Light emitting or absorbing systems (molecules, polymers, materials) are widely used in the industry: from chemical sensors (in analytical chemistry or biochemistry) to organic light emitting diode (OLED) devices used in smartphones, television, laptops, vehicle and public transport, etc. The OLED market alone is predicted to grow by over 15 % within the next few years. There is an ongoing challenge for industry to manufacture advanced displays that meet today’s demands, such as high readability, low power consumption, flexibility, or operation stability.
The Challenge
Optical absorption or emission spectrum is one of the properties that play a key role in the usage and performance of light emitting/absorbing materials. Accurate prediction of molecular UV absorption spectra is crucial in order to propose, design and develop new molecules. Virtual screening methods are highly useful in this context. The approaches used for predictions need to be cheap, fast, automatable, and reliable. In this way, modeling can reduce development cost significantly and narrow down the design space to the most promising set of potential candidates.
The Work
In this case study, a correlative model was developed for predicting the first absorption wavelength using a data set comprising 40 fluorophore and polycyclic aromatic molecules. 3D models of the compounds were built and relaxed using MAPS building tools. The structures were optimized at semiempirical level. For developing correlative models, molecular features, also called descriptors, were obtained from semi-empirical ab-initio calculations using the MAPS MNDO module and from the MAPS QSPR plugin.

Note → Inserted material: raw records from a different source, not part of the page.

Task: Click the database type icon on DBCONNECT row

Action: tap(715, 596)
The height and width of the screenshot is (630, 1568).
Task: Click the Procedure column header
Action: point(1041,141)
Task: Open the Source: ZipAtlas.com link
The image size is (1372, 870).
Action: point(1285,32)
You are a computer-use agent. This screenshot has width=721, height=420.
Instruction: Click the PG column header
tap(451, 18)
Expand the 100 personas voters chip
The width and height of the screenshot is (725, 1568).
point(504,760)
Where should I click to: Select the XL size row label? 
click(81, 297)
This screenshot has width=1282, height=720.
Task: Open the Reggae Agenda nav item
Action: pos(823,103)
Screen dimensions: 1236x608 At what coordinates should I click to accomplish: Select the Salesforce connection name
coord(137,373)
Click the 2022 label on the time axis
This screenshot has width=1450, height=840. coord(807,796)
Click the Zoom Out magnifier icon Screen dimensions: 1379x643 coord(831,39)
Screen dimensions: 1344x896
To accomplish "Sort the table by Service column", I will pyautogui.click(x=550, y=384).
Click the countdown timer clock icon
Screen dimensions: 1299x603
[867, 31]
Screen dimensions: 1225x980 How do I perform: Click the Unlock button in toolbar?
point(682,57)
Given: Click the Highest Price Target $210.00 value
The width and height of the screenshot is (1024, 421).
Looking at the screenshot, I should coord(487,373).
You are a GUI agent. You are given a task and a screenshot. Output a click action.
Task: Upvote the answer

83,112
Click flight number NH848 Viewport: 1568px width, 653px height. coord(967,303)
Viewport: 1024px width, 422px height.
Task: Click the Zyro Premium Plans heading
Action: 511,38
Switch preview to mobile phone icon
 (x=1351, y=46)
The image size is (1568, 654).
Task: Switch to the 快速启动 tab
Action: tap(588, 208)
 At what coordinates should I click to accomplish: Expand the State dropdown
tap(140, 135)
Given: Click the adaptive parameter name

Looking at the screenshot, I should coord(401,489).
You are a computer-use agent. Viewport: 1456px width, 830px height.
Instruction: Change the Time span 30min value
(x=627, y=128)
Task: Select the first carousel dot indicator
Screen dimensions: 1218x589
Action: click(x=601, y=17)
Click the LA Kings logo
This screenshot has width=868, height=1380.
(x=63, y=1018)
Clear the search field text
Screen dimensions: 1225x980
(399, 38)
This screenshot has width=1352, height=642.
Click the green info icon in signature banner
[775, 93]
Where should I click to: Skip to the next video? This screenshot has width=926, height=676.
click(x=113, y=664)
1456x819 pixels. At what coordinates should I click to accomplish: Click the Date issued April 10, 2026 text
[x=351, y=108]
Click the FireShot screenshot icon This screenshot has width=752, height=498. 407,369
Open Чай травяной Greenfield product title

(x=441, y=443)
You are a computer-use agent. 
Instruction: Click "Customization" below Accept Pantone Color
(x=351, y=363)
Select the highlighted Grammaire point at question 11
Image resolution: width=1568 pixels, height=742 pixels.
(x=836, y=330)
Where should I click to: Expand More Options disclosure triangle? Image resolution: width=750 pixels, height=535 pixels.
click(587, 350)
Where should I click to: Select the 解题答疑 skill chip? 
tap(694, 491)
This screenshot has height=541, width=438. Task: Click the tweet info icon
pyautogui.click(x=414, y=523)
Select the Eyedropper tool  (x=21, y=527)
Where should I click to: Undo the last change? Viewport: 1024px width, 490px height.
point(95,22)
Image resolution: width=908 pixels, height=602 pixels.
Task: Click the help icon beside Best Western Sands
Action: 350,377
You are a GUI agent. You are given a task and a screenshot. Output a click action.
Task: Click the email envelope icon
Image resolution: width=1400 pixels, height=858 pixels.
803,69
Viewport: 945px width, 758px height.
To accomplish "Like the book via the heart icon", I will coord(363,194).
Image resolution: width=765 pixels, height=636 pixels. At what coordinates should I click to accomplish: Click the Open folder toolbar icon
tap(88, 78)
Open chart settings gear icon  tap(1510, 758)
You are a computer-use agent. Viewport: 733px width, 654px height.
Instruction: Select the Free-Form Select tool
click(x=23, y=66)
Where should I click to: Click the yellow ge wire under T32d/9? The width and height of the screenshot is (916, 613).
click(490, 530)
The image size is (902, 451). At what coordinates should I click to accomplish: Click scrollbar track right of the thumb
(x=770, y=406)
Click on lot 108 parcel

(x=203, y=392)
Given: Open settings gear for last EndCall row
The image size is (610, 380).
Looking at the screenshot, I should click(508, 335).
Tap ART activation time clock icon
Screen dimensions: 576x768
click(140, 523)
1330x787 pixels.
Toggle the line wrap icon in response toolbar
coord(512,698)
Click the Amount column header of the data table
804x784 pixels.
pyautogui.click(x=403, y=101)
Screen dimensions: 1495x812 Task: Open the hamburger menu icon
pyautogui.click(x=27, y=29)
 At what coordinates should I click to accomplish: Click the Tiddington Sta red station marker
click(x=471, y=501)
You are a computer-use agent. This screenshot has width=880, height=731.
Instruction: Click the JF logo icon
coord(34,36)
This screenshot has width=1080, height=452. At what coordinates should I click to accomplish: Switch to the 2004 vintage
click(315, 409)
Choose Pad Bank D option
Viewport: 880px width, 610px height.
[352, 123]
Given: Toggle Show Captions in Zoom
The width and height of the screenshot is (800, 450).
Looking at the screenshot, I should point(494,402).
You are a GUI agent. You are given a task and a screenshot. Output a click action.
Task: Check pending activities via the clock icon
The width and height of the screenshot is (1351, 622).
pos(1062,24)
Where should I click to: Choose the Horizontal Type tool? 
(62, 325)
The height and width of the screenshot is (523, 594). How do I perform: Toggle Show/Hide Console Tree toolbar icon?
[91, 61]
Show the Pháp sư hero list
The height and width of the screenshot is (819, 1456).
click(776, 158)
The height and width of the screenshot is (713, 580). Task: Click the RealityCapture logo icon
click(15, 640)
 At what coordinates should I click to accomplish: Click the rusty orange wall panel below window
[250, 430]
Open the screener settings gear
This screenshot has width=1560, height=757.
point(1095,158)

Both genetic algorithm and model refinement approaches were used to reduce the number of descriptors for the final models.
The Results
A combined semi-empirical quantum mechanical (SE-QM) and a quantitative structure–property relationship (QSPR) approach was developed for predicting key properties of potentially interesting chromophores or OLED molecules. This combined approach shows an improved predictability compared to single method approaches, i.e. QSPR or SE-QM, without increasing the calculation time significantly.
The presented approach is applicable in general and illustrates how pure QSPR-based modeling can be enriched and improved with negligible additional computation cost.